__Text segment__
Last year’s pick, Peach Fuzz, was described as “a light, fruity tone that conjures peace and serenity.”
“Fruity serenity” seems to be a pendulum swing away from Mocha Mousse, an anxious pick for a complicated year.
But the Color Institute maintains MM speaks to “our desire for comfort” and that it represents a “growing movement to align ourselves more closely with the natural world.”
OK so it’s literally down-to-earth.
Pantone illustrated its choice with an attractive photo of a gleaming glass dessert dish filled with a shimmery brown substance architected in upward swirls.
After all, a “mousse” is airy. And mocha is coffee- or cocoa-colored, some form of noncommittal brown.
As such, the substance in the picture reminded me of delicious chocolate soft serve.
But it didn’t take long for my mind to jump from the frozen treat to a certain impolite emoji showing a warm brown pile-up with eyes.
But whoever writes this poetic stuff about color for Pantone has very gracefully eschewed the poo.
In quotes attributed to Leatrice Eiseman, executive director of the Pantone Color Institute, the brown mound of 2025 is explained as “a mellow brown infused with a sensorial and comforting warmth.” There goes the frozen soft serve side of it, I guess.
But perhaps Pantone sees this color as a high-low thing, its own paradox.
“Sophisticated and lush, yet at the same time an unpretentious classic, Mocha Mousse extends our perceptions of the browns from being humble and grounded to embrace aspirational and luxe,” says Eiseman.
So is it a raw, earthy extrusion, er, extension, or a hue with unequaled elegance, further described in the release as having a “discrete and tasteful touch of glamour”?
Perhaps these up and down descriptors can be explained by the much-admired words of poet Walt Whitman in “Song of Myself, from his 1855 genius collection, "Leaves of Grass":
“Do I contradict myself? Very well then I contradict myself. (I am large, I contain multitudes.)”
So what sort of multitudes should we attribute to this contemporary brown?
A trip back to the election of 2000 conjures up candidate Al Gore’s unfortunate embrace of “earth tones" in his wardrobe. Those were made up of “reassuring” browns and greens, chosen for him by a feminist consultant (Naomi Wolf) to project more “alpha male” and “good father.”

__To do__
Write the next part of the essay on Pantone's Mocha Mousse color of the year, starting after the sentence about Al Gore's "earth tones" wardrobe.

__Extracted material__
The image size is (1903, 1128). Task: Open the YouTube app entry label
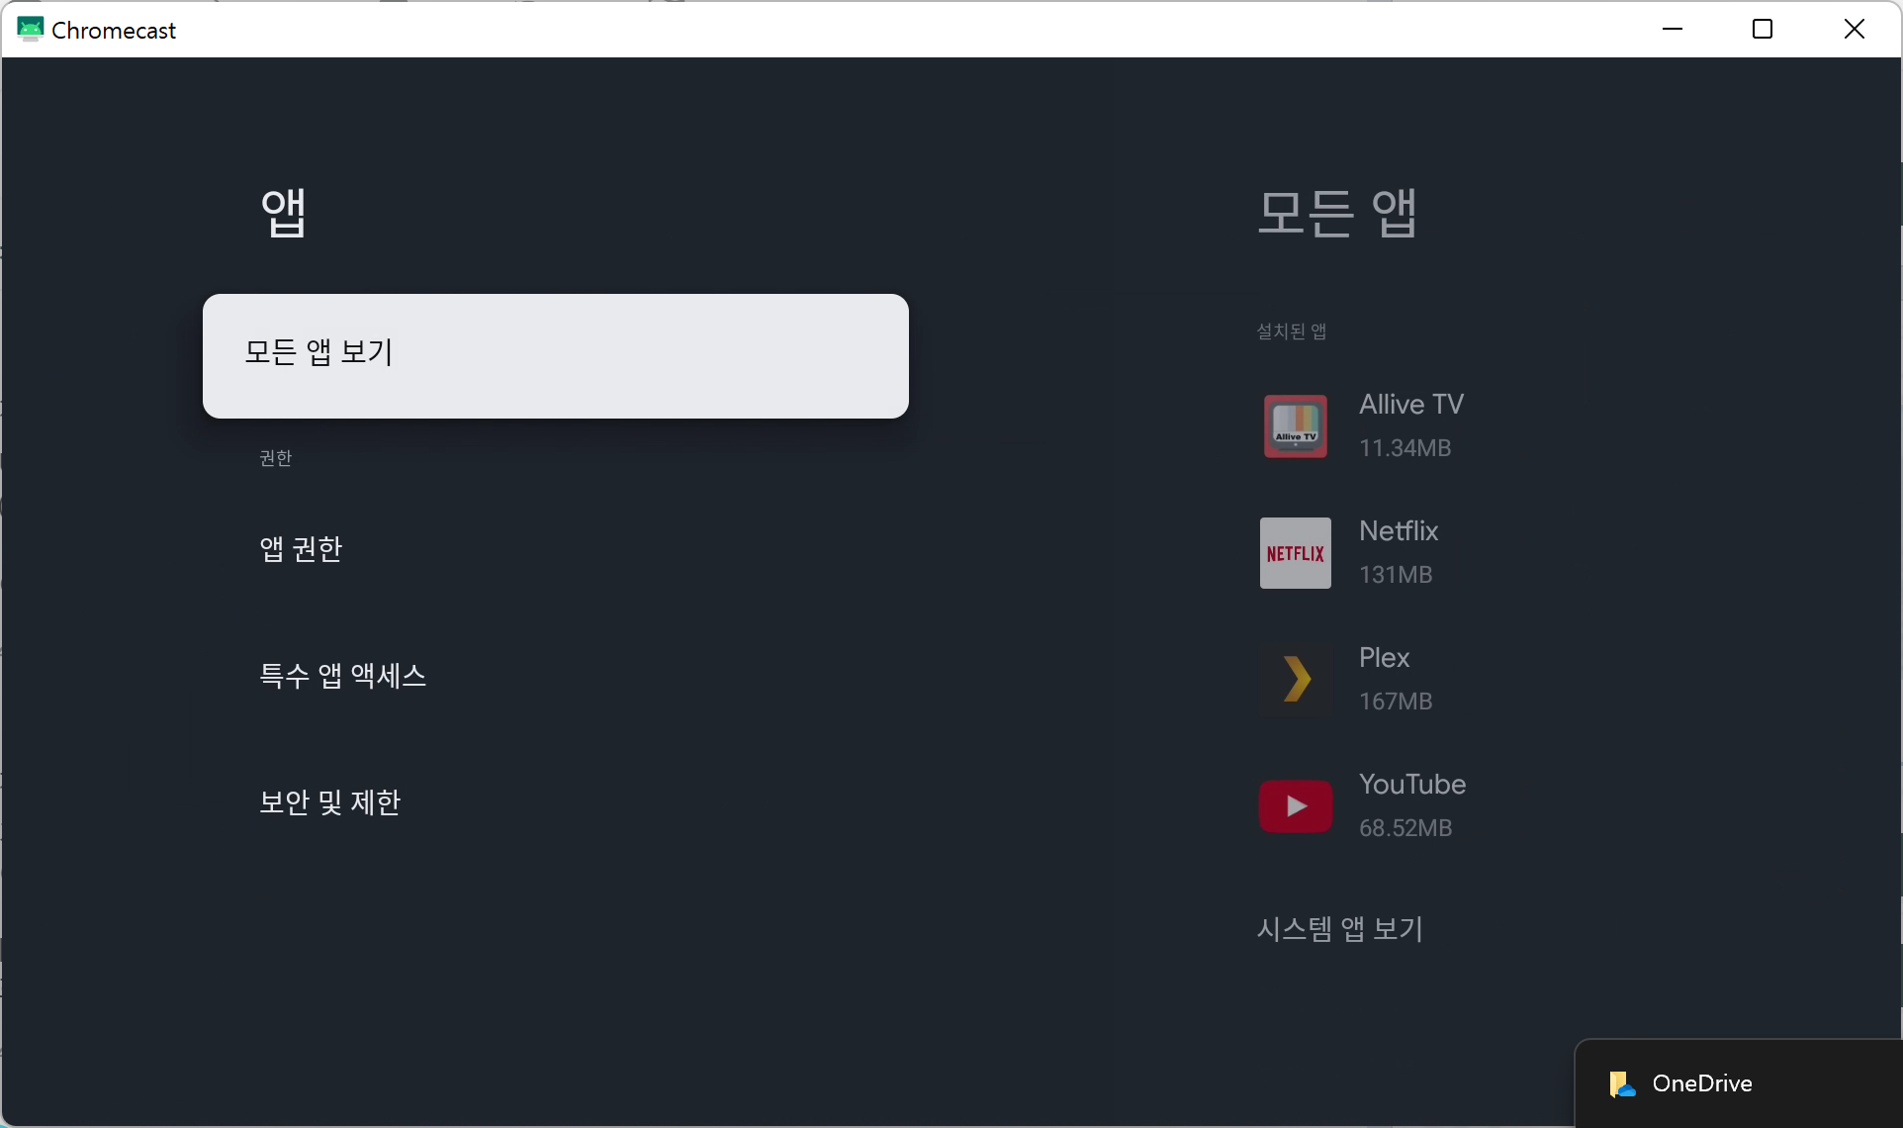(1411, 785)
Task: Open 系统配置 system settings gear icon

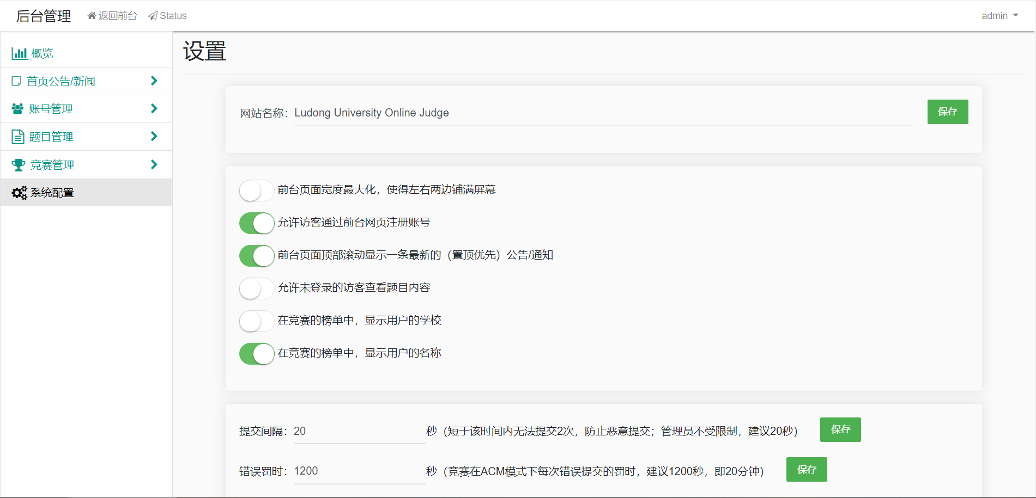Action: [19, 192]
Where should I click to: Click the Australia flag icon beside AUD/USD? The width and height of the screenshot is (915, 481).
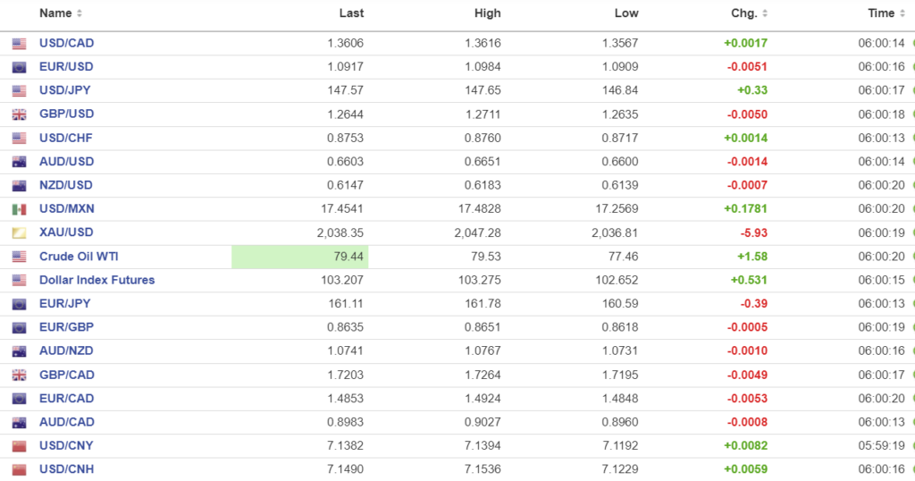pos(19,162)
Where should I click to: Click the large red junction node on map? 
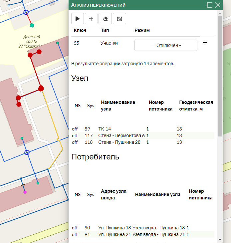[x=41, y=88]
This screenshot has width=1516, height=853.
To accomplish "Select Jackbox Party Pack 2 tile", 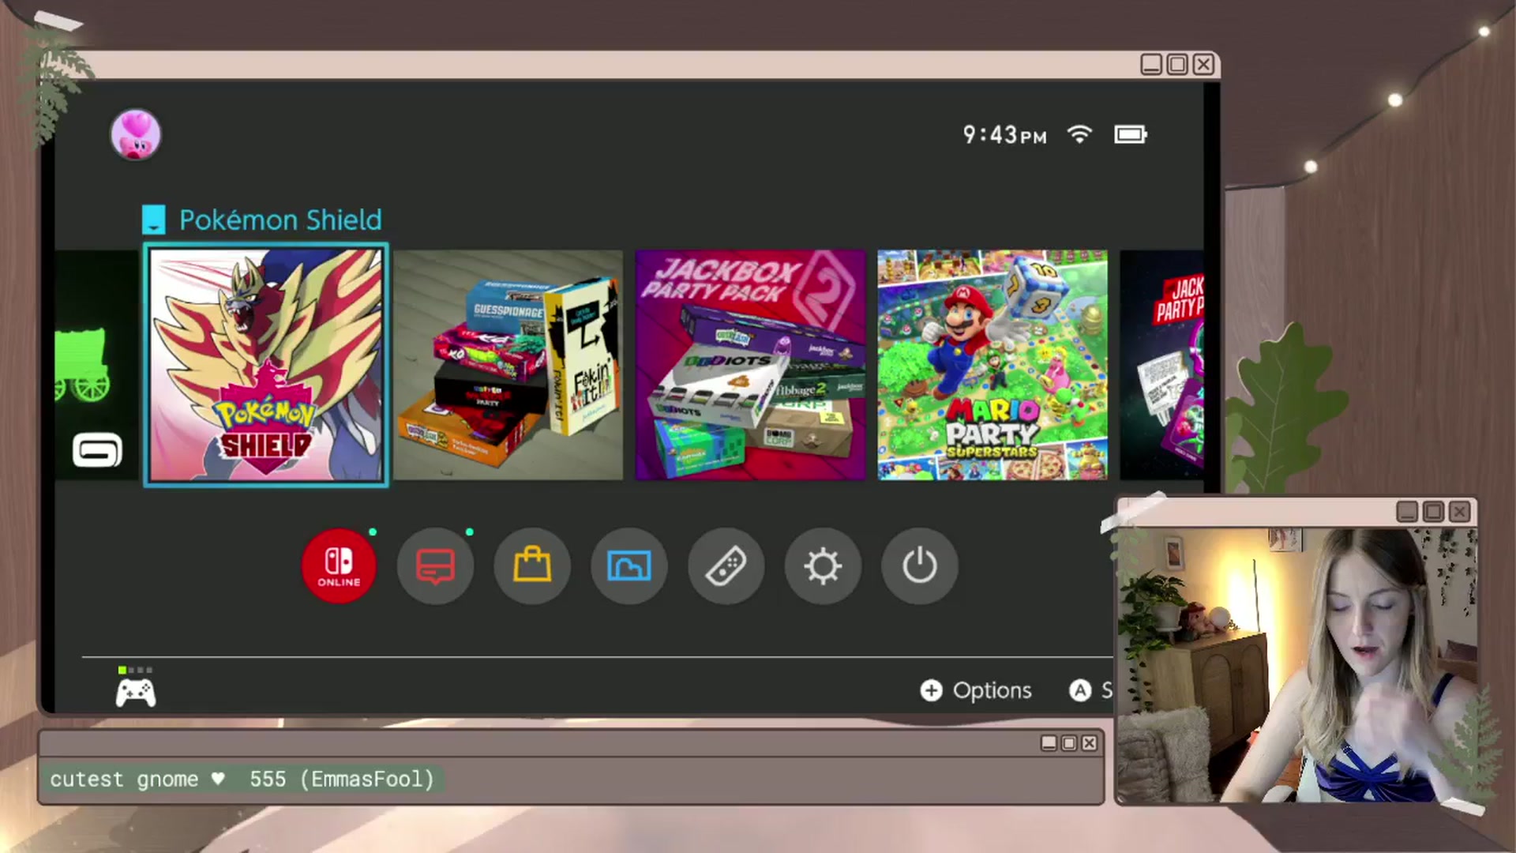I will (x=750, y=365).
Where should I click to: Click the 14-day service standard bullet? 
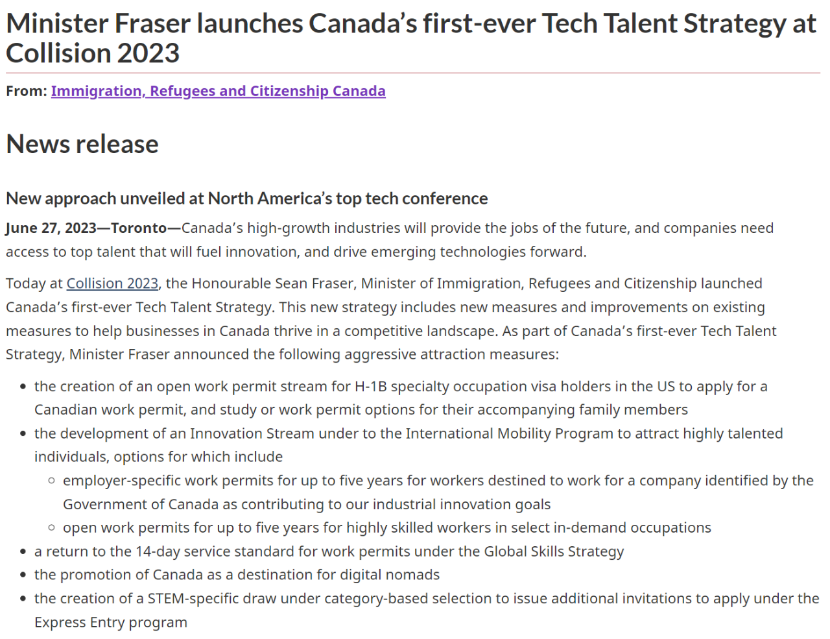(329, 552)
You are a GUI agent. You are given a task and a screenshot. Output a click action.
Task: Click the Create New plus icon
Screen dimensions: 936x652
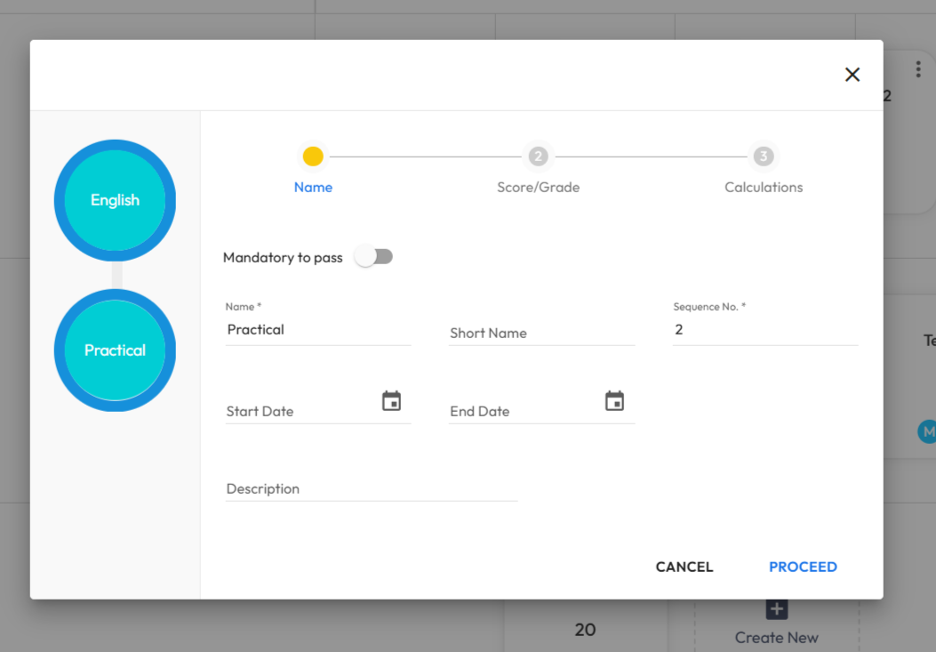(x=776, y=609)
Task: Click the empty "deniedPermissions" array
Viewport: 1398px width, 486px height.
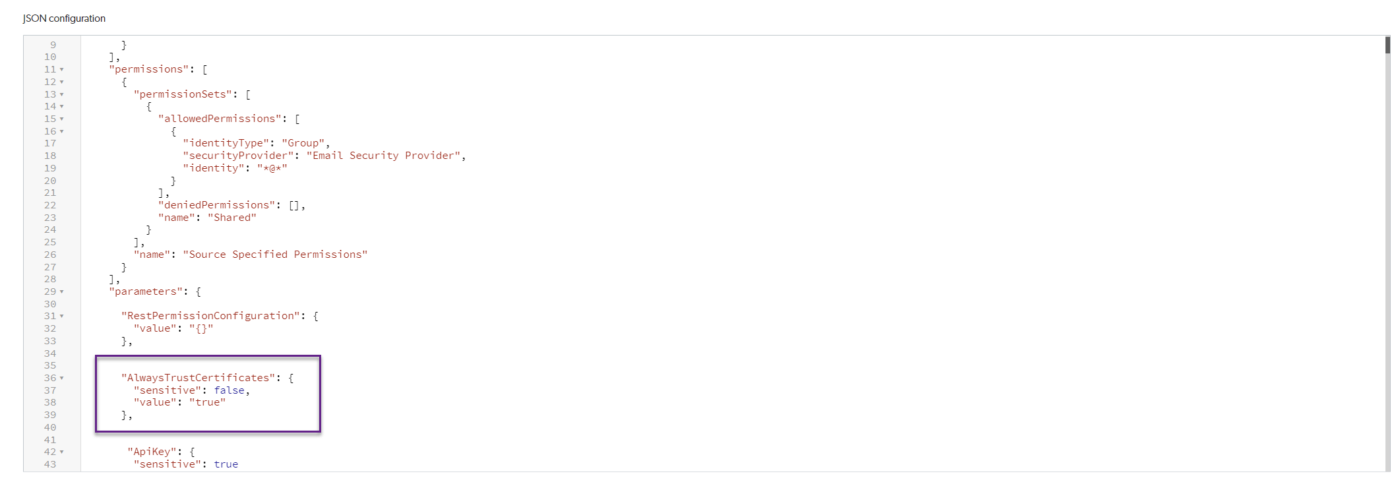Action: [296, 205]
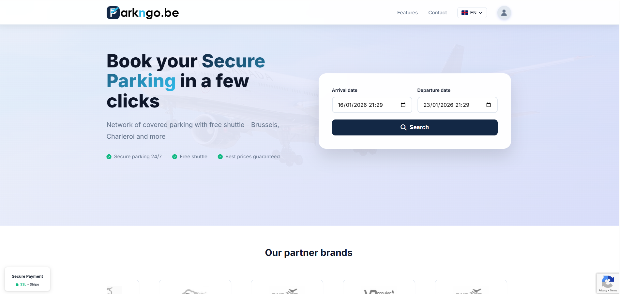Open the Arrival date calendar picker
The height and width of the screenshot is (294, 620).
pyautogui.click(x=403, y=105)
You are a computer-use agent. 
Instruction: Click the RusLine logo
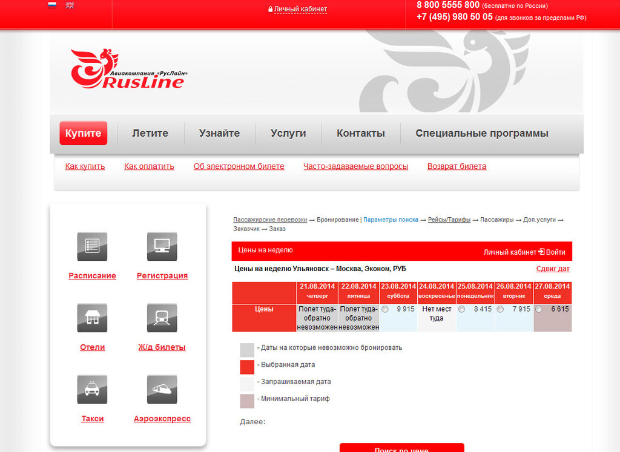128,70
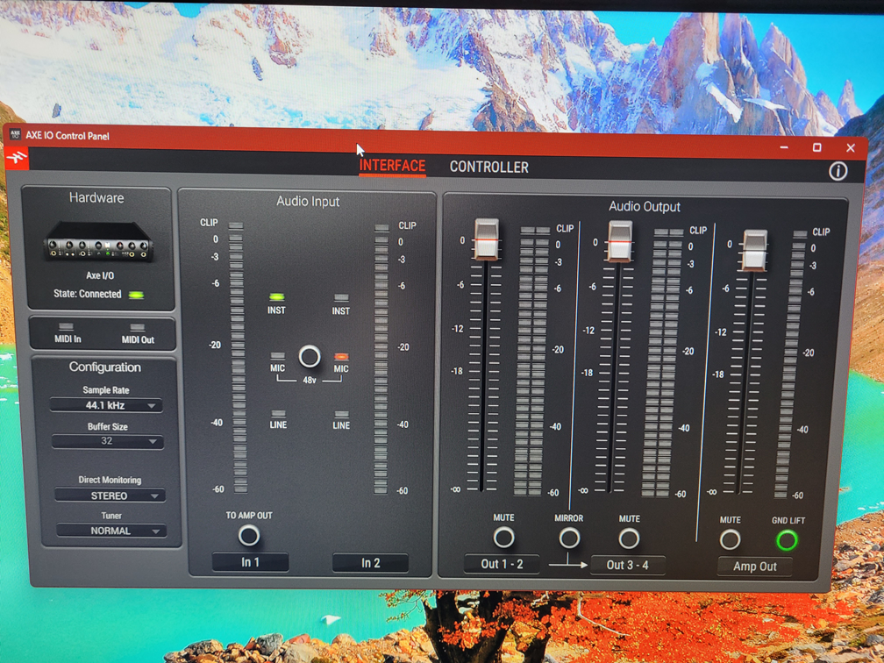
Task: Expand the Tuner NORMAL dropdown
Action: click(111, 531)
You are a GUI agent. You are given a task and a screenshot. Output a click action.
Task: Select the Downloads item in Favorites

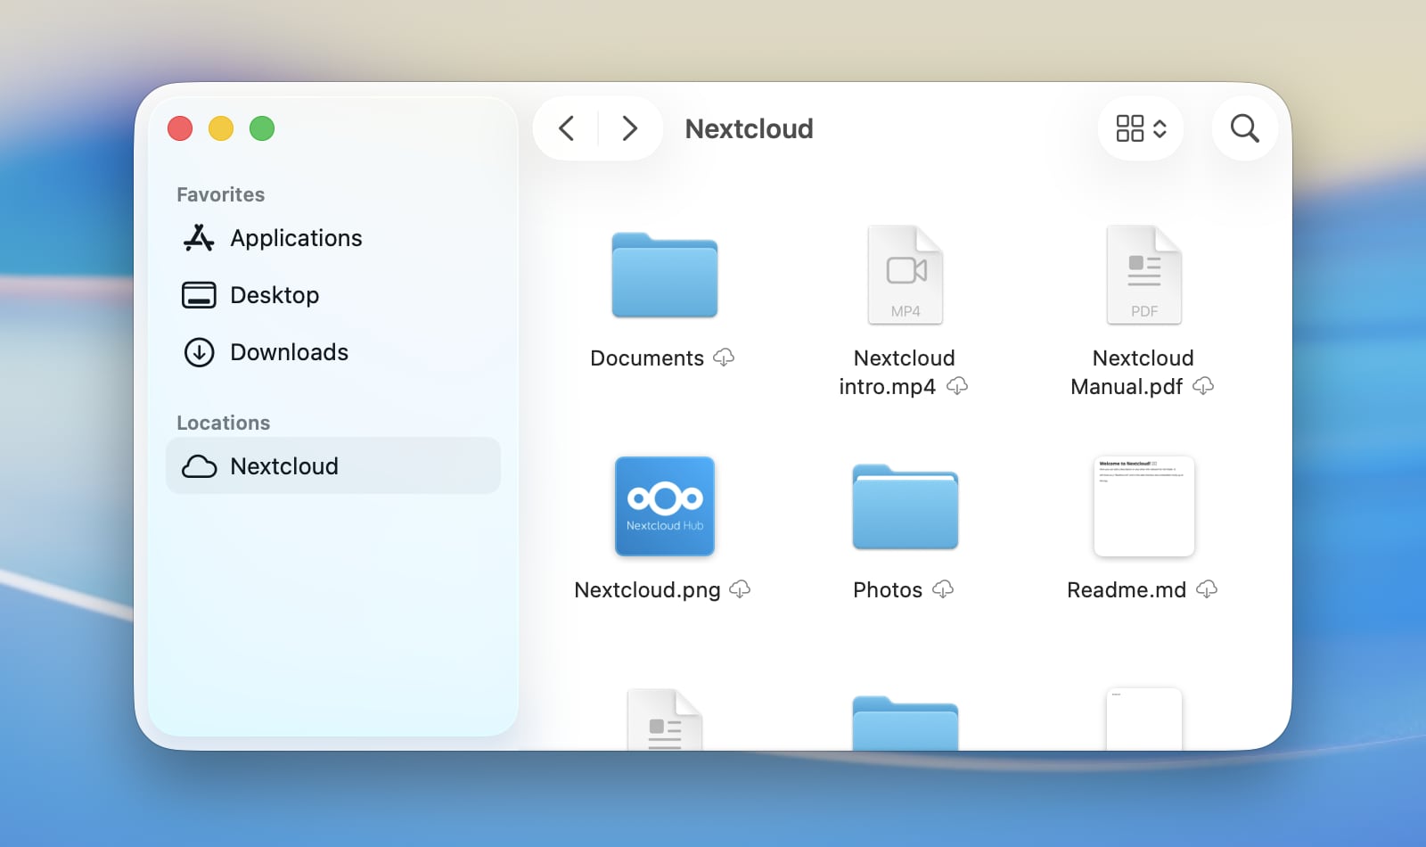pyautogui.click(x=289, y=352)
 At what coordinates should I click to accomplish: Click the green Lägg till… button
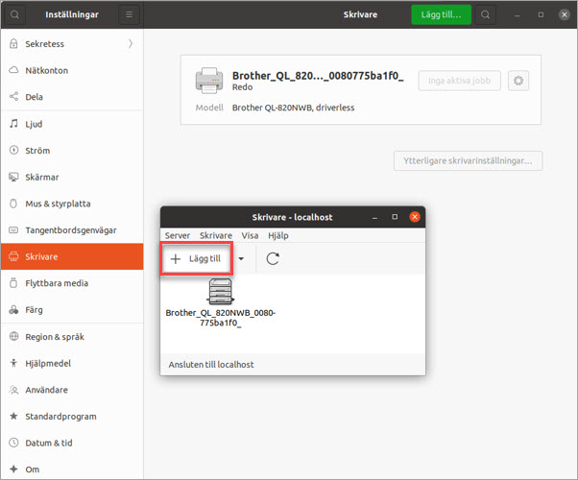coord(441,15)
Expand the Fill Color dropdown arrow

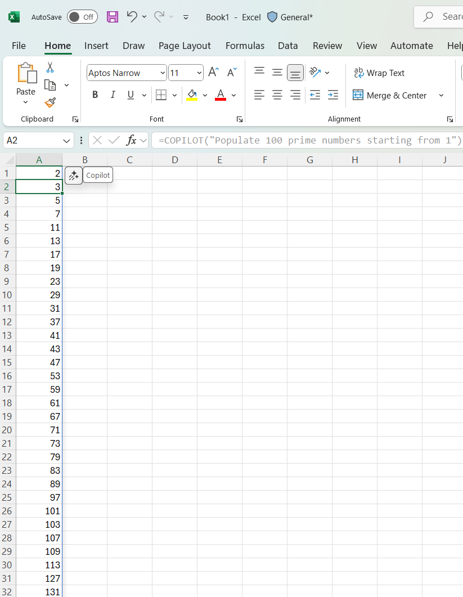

__The output__
When the word got out, the poor guy was almost laughed off the hustings. (And lost.)
But certainly, brown has done the job for UPS.
It conveys a workman-like discipline, and plainly wrapped packages.As the delivery giant’s historical lore goes, UPS founder Charlie Soderstrom found yellow too conspicuous and black too hard to keep clean.
So, he took his inspiration from the Pullman sleeping cars on trains, to represent “class, sophistication, and professionalism.”
And wouldn’t it be nice if, this year, the choice was also a nod to changing and increasingly blending demographics: In the next 20 years, the U.S. will become minority white.
I don’t think this choice includes that big of a picture.
Other companies also have come out with their own 2025 color announcements. Benjamin Moore has chosen “Cinnamon Slate.” And the paint company Dunn Edwards has bet on “Caramelized.” Both appear to be on the same color spectrum as mocha, if not mousse.
Whereas, my pick would have been the aggressive, unexpected color that bubbled up authentically on social media: “Brat” green.
But maybe Brat is so last year.
Whether chicken or egg, these predictions have an effect. We will be seeing brown in our futures, from living room walls to soft leather skirts.
I hope, as Pantone suggests, the choice reflects our desire for comfort, “rootedness” and “alignment with the natural world” in 2025.
I’m sure we’d all prefer that to a shit show.